The Dipstick And The Great American
  
  
The trend away from full-service service stations has affected me a great deal. 

I'm not certain exactly when just about every service station started making you pump your own gas. I guess it was back in the early '70s during the oil crunch. 

I'm a bit of a dipstick when it comes to doing anything more with a car than turning on the ignition and pressing the gas pedal. 

It's not that I'm above pumping my own gasoline, but it sort of makes me nervous. I'm never quite certain how to work the gas nozzle. 

My greatest fear is that the gas nozzle won't automatically shut off like it's supposed to when the tank is full and gasoline will spill out all over the ground and all over me and some guy will toss a cigarette away and I'm instant fried Buddhist monk. 

There's something else, too. There isn't anybody around to wash your windshield anymore, either. 

If they're going to make you pump your own gas, certainly nobody is going to be friendly enough to come out and ask, "Want me to get that windshield?" 

And, even on the rare occasions you find a full-service service station, if the attendant does attempt to clean your windshield, he will do a lousy job. He will spray a little cleaner on your windshield and then run over it once with a squeegee and leave a lot of film. Instead of getting the bug goo off, he simply will smear it.

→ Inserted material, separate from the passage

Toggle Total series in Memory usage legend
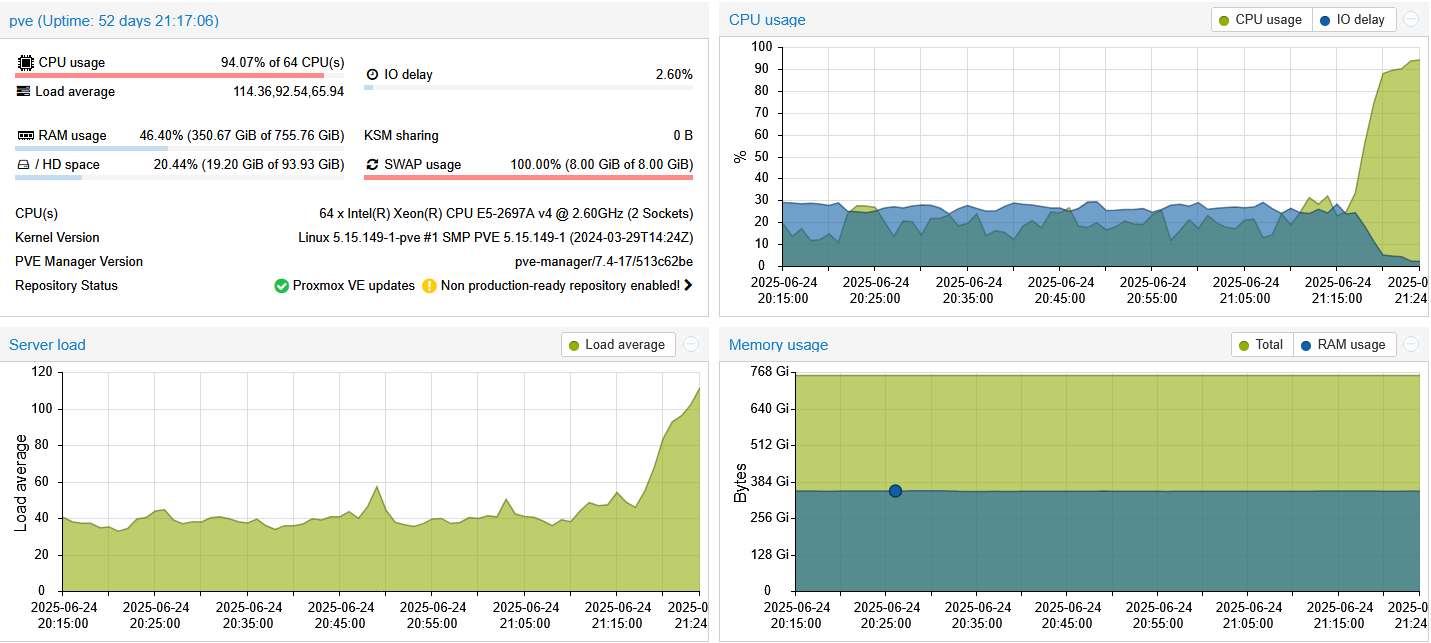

Nothing worse than smeared bug goo. 

All that is to say I stopped into the Gulf station on Peachtree at the entrance to Ansley Park the other day and I met Melvin Slaughter, an attendant there. He had a shirt that had his first name sewn above his left breast pocket. 

Melvin told me he was 28 and he was from Macon and he had been working at the station for three years. 

Melvin Slaughter, as it turns out, is a great American. 

I was in my red Blazer. I told Melvin to fill it with unleaded. He did, and then without my asking, he washed my front windshield. 

A friend had borrowed the Blazer recently to drive to St. Louis. Half the bug population between Georgia and Missouri was dead on my windshield. 

Melvin didn't wash my windshield. He attacked it. He sprayed on the cleaner and ran the squeegee through twice, and then he wiped the film off with a paper cloth. 

But there was still some serious bug remaining, so Melvin got another paper towel, and one by one, he got the bugs off. 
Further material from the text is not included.